- _TASK DESCRIPTION_: Write out exactly the lines of the entries below from the one holding "Liên hệ (330, 2344)" to the one holding "Jane Austen (34, 1558)", inclusive, and leave out all other lines.

[Data entries]

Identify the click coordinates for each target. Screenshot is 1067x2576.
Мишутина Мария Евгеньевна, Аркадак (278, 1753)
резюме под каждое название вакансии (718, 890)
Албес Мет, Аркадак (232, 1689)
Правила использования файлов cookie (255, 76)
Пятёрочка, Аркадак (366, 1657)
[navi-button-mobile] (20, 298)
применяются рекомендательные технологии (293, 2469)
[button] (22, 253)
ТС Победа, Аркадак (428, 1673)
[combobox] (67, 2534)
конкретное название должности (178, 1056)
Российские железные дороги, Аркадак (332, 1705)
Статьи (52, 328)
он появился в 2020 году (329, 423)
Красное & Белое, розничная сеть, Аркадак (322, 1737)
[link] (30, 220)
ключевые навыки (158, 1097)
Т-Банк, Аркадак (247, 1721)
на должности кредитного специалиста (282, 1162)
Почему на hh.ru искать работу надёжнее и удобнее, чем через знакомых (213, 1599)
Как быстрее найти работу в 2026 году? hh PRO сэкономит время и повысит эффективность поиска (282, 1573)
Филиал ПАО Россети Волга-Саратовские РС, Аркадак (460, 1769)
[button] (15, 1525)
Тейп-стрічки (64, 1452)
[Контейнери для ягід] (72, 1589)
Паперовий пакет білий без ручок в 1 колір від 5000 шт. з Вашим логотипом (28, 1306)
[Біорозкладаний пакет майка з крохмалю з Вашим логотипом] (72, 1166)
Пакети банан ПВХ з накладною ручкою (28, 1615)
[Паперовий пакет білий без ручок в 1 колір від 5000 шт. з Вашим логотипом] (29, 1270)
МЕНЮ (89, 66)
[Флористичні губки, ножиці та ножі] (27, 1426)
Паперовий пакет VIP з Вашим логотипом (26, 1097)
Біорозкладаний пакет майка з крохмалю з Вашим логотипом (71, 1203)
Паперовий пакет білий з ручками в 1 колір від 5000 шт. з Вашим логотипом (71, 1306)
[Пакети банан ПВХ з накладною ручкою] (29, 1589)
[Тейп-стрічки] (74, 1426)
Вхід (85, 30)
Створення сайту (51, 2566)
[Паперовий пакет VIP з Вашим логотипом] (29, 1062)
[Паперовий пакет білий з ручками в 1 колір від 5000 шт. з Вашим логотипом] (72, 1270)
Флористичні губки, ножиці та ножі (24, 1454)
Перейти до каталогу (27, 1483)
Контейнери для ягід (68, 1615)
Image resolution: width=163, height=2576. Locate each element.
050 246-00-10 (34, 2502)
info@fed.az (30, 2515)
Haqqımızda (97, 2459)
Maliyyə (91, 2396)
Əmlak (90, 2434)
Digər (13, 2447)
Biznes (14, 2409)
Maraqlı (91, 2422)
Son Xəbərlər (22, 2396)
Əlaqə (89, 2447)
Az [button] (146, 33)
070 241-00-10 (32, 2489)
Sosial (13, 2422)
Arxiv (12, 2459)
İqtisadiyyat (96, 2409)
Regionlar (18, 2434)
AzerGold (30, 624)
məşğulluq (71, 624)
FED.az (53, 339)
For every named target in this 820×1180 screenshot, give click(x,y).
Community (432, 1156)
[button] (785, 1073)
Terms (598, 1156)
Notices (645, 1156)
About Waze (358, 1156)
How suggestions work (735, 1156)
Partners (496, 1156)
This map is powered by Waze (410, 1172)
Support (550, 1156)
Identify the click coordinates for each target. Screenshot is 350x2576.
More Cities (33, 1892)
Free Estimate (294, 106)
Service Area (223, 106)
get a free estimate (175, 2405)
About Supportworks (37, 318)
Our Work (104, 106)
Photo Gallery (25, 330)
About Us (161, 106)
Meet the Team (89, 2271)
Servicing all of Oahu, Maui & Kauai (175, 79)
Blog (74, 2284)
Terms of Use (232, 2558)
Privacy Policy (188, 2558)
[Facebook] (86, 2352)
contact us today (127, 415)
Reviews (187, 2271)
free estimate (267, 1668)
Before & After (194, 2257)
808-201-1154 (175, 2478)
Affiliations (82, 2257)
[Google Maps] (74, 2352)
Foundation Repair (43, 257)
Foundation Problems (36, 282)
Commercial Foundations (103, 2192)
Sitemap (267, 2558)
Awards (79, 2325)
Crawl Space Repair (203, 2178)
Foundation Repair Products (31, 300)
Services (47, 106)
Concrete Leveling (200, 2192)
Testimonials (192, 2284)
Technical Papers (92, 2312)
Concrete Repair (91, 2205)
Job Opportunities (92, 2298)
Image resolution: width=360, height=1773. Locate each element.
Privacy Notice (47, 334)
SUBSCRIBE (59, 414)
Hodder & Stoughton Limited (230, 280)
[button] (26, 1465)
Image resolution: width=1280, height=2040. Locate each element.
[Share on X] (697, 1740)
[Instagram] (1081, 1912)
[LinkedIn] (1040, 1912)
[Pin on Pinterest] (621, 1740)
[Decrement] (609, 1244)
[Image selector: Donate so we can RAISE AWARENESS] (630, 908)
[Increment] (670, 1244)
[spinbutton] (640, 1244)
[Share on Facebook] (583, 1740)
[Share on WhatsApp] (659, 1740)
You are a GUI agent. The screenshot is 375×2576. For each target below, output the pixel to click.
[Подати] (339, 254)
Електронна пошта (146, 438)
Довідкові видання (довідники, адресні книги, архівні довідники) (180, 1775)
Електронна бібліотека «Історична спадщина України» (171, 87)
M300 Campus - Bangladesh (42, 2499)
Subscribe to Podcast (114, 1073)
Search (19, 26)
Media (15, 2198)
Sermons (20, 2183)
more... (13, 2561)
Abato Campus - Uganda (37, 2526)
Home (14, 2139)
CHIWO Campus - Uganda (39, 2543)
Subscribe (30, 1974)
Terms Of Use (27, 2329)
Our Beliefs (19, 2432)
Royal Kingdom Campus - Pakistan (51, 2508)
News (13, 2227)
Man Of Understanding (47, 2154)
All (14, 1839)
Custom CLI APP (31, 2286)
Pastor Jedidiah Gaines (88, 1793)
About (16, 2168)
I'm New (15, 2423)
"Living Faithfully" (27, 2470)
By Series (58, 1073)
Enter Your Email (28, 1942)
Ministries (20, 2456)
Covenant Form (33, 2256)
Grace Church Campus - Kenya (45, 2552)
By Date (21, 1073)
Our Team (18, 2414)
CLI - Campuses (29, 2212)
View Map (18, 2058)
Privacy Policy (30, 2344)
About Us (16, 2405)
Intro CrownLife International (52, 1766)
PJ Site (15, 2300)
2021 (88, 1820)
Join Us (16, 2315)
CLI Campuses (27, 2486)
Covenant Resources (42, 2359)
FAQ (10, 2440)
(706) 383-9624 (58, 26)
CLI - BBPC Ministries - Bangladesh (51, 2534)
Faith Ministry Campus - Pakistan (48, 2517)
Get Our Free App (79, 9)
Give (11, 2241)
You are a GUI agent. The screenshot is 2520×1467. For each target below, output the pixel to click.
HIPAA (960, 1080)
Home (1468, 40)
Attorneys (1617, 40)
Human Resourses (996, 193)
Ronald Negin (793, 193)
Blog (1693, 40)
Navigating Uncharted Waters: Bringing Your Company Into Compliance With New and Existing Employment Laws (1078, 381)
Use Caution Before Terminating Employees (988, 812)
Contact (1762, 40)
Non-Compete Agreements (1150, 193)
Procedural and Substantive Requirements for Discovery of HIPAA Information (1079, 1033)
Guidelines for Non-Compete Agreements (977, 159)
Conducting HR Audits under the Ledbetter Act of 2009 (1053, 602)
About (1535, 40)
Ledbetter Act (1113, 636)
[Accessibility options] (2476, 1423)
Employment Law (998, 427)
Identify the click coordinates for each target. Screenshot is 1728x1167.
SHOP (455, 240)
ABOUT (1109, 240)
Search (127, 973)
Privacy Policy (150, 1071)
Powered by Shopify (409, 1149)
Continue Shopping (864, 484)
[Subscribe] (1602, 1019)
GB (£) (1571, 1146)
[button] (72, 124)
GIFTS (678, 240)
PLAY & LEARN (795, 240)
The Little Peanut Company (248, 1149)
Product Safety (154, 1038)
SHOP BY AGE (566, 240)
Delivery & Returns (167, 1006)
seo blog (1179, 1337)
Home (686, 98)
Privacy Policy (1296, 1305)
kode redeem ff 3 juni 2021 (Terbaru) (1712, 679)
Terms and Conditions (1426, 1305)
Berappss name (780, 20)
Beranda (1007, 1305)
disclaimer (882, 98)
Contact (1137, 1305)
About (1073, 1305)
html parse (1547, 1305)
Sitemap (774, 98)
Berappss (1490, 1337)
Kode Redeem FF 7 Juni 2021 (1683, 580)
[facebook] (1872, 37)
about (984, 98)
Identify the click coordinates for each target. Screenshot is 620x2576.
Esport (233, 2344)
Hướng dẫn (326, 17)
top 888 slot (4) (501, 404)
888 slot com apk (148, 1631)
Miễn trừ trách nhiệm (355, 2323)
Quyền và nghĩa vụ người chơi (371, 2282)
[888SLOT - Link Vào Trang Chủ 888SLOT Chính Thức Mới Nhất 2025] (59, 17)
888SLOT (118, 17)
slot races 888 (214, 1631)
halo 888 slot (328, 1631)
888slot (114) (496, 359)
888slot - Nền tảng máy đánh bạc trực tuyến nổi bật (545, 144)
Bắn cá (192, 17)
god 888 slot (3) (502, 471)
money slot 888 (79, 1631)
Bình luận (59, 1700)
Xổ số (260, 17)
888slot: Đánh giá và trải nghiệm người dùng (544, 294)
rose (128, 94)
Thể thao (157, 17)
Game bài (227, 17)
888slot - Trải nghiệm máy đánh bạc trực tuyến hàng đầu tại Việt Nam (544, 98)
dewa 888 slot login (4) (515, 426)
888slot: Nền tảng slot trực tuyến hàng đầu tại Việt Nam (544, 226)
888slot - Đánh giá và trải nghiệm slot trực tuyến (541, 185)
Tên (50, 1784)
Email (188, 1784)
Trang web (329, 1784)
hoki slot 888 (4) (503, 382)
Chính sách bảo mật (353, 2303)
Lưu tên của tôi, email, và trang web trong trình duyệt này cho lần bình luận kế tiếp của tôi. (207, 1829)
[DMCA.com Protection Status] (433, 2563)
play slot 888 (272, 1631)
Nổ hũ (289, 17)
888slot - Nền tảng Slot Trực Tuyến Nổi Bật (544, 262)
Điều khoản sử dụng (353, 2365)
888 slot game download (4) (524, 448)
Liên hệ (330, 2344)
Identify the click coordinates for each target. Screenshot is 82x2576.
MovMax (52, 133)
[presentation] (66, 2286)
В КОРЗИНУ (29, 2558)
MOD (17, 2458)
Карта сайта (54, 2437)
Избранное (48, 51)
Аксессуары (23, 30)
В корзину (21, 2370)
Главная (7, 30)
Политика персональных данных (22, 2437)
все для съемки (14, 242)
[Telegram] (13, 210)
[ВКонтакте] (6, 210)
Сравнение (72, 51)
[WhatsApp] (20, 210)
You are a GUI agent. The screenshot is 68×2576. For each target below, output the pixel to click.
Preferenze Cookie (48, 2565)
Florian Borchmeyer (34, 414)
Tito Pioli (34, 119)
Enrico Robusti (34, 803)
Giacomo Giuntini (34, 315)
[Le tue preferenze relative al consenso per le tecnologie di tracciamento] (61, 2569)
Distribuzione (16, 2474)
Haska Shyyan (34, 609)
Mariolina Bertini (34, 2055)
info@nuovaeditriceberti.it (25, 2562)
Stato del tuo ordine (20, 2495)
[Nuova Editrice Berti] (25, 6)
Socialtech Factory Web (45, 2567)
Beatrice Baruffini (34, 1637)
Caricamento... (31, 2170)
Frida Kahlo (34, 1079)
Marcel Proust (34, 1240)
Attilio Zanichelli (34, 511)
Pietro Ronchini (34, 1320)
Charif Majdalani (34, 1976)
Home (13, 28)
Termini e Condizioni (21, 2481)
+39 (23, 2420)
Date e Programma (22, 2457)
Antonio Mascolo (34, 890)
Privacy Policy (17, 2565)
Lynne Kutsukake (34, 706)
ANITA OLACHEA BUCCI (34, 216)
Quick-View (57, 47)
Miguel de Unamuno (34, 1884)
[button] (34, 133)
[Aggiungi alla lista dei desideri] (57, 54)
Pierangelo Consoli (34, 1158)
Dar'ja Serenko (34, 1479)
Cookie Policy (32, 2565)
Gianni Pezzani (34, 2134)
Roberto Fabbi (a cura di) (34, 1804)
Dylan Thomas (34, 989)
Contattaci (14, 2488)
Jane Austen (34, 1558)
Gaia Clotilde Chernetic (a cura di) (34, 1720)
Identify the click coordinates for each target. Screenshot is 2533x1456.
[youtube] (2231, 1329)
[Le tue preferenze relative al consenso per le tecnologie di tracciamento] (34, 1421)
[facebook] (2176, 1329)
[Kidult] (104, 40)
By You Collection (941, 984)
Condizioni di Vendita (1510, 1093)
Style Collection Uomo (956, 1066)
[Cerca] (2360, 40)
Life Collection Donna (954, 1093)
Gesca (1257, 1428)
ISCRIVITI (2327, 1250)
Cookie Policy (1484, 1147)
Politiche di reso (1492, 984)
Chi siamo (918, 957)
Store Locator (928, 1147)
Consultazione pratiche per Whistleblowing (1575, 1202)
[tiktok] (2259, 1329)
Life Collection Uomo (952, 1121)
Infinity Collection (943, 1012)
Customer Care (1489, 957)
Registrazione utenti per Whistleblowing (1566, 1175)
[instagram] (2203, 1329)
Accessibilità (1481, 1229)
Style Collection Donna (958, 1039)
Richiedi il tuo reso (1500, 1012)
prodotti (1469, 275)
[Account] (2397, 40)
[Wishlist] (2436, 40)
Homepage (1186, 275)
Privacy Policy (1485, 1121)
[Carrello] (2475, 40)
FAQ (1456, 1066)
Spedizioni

- _RESULT OF THE EXERCISE_:
Liên hệ (330, 2344)
Identify the click coordinates for each target. Screenshot is 82x2576.
MovMax (52, 133)
[presentation] (66, 2286)
В КОРЗИНУ (29, 2558)
MOD (17, 2458)
Карта сайта (54, 2437)
Избранное (48, 51)
Аксессуары (23, 30)
В корзину (21, 2370)
Главная (7, 30)
Политика персональных данных (22, 2437)
все для съемки (14, 242)
[Telegram] (13, 210)
[ВКонтакте] (6, 210)
Сравнение (72, 51)
[WhatsApp] (20, 210)
You are a GUI agent. The screenshot is 68×2576. For each target below, output the pixel to click.
Preferenze Cookie (48, 2565)
Florian Borchmeyer (34, 414)
Tito Pioli (34, 119)
Enrico Robusti (34, 803)
Giacomo Giuntini (34, 315)
[Le tue preferenze relative al consenso per le tecnologie di tracciamento] (61, 2569)
Distribuzione (16, 2474)
Haska Shyyan (34, 609)
Mariolina Bertini (34, 2055)
info@nuovaeditriceberti.it (25, 2562)
Stato del tuo ordine (20, 2495)
[Nuova Editrice Berti] (25, 6)
Socialtech Factory Web (45, 2567)
Beatrice Baruffini (34, 1637)
Caricamento... (31, 2170)
Frida Kahlo (34, 1079)
Marcel Proust (34, 1240)
Attilio Zanichelli (34, 511)
Pietro Ronchini (34, 1320)
Charif Majdalani (34, 1976)
Home (13, 28)
Termini e Condizioni (21, 2481)
+39 (23, 2420)
Date e Programma (22, 2457)
Antonio Mascolo (34, 890)
Privacy Policy (17, 2565)
Lynne Kutsukake (34, 706)
ANITA OLACHEA BUCCI (34, 216)
Quick-View (57, 47)
Miguel de Unamuno (34, 1884)
[button] (34, 133)
[Aggiungi alla lista dei desideri] (57, 54)
Pierangelo Consoli (34, 1158)
Dar'ja Serenko (34, 1479)
Cookie Policy (32, 2565)
Gianni Pezzani (34, 2134)
Roberto Fabbi (a cura di) (34, 1804)
Dylan Thomas (34, 989)
Contattaci (14, 2488)
Jane Austen (34, 1558)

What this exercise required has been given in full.